| Week 13 (4-23-06) The GUI and my presentation are FINISHED!! The website is (almost) finished, with only one page left.
					Tomorrow I will be practicing my presentation and concluding my analysis.  The big presentation is 
					Tuesday afternoon - it will be such a relief to have it done.
 
 Weeks 11 and 12 (4-17-06)
 These past two weeks I have been busy gathering loose ends.  I continued development of the GUI
					and I have finished my final two algorithms for finding the plaintext/key.  The coding of the 
					matrix reduction algorithm proved to be the last difficult part.  Although I admit, had I done 
					my math correctly on paper and remembered all addition and inverses had to be done in mod 26 
					when I was verifying my algorithm worked, it would have taken me less time and saved on confusion.
 
 The basic algorithm that attempts to match characters purely on frequency counts is the least
					accurate.  This is logical considering the other two algorithms go through EVERY possibility 
					and select the best fit.  I was quite pleased with the other two algorithms.
 
 Next week is the big presentation.  Before then my to do list is:  finish the GUI, do the 
					analysis on the various methods, and prepare my presentation.
 
 Week 10 (4-02-06)
 I have started to 
						integrate my algorithms to find the key length into one C++ program for use by 
						my GUI. While it was a bit of a slow process, it also encouraged me to look 
						over my code again and clean it up. I also started my GUI. I am having 
						difficulties executing my GUI from the classes folder so until I can clear this 
						up with Dawn Rohm, it can be found at compsci.snc.edu/~webemm/CrackCode.pl
 
 My to do list: implement a matrix reduction algorithm, complete the final two 
						algorithms for decrypting a ciphertext, perform the analysis on the various 
						algorithms, make alterations to the function that combines all algorithms for 
						finding the key lengths according to the analysis, finish the GUI, and get 
						ready for the presentation.  Needless to say, these next two weeks I will be 
						busy.
 
 
 Week 9 (3-27-06)
 I decided to put 
							the algorithm I was implementing on hold and move on to a new one. As a result 
							of statistical analysis occuring only down a column, the only information I can 
							take advantage of initially is frequency analysis on single letters (meaning I 
							cannot consider digram or trigram frequencies in the English language such as 
							'th' and 'the'). My plan of attack for this algorithm is to associate the most 
							frequently occuring letter in a column with having been encrypted by the letter 
							'e'. Then compute the frequencies of the letters based on this encryption and 
							determine if it is close enough to the standard frequencies. If it is not, 
							determine another logical encryption and continue the method. Finally, after 
							reaching a guess on each column, allow the user to select a specific column to 
							change the resulting text to perhaps a more feasible guess. I'll work on this 
							after I complete the other two algorithms I want to implement.
 
 I have finished coding an algorithm which does quite well in decrypting a text. 

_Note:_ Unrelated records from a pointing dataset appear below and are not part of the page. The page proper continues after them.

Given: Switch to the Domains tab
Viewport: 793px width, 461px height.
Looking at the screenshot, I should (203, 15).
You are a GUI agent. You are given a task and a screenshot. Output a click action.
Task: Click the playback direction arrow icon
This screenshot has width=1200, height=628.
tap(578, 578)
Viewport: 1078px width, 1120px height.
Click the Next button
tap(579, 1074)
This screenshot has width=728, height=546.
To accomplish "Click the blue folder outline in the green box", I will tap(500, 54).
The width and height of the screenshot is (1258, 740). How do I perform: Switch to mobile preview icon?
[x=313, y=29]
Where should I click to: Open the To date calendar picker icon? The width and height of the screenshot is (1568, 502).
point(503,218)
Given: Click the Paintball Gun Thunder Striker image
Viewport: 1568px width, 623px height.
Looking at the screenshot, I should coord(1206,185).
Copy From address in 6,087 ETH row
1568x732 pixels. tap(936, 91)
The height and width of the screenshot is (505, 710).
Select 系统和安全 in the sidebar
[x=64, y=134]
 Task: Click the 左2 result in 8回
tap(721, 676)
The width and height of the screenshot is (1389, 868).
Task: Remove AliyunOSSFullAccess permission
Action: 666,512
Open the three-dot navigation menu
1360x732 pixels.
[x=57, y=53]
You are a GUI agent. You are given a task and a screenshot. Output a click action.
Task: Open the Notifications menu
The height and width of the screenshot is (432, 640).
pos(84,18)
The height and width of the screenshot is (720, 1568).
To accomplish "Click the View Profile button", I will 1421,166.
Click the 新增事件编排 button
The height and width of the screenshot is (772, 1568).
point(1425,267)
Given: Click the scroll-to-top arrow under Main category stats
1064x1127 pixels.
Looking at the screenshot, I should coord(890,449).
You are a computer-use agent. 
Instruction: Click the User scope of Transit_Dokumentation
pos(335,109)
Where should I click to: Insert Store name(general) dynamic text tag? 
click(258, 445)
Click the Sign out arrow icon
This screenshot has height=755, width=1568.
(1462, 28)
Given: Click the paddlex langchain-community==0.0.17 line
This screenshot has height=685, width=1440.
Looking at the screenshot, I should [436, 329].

							This algorithm goes through the text column by column and takes the dot product 
							of each column with every possible shift of the alphabet. The dot product 
							closest to 0.065 is the probable shift of the column. This worked on all of my 
							test cases with no difficulties (hurray!).
 
 Now I am working on implementing a third algorithm which attempts to determine 
							the relative shift between two columns. I have an artificial understanding of 
							the algorithm, but to ensure that I am not making up my own reasons for it 
							working, I am going to confer with Dawn Rohm tomorrow. This algorithm requires 
							solving a system of equations - I picked up references from Dr. McVey today on 
							coding matrix reduction. I hope to have this implemented before Thursday.
 
 On a side note, as a result of Dawn Rohm's suggestion I altered the final 
							program I was working on last week to find the GCD of all repeating strings. 
							Instead of considering all repeating strings of length three or greater, I 
							increased the length a string must have to qualify as repeating to a length of 
							five. This resulted in great output - one GCD - which was correct for all test 
							cases but one. The one test case failed because there were no repeating strings 
							of length five, but at length four, it also worked correctly. These results 
							make sense because it eliminates (most) of the coincidental repeating strings. 
							Hence, in my final implementation I plan on having a defaulted length of five 
							and allowing users to alter this length.
 
 
 Week 7/8 (3-20-06)
 I have the final 
								algorithm working to find the keylength. The initial program simply recorded 
								the distances between repeating strings and attempted to find the GCD of ALL 
								these distances. The biggest issue I had with implementing the Kasiski Test in 
								this manner was a resulting overall GCD comming out to be 1. This results in no 
								gained knowledge. I attempted various ways of "throwing out" pieces of data to 
								get a meaningful GCD, however, none seemed to help. The solution I decided to 
								implement was to keep track of the distances for a specific string and compute 
								the GCD over all distances associated with a single string. If this GCD was 
								calculated to be 1, I threw out the string reasoning that there were 
								coincidental appearances of the string in various places, thus throwing off the 
								algorithm. However, if the GCD was greater than 1, I stored the result. 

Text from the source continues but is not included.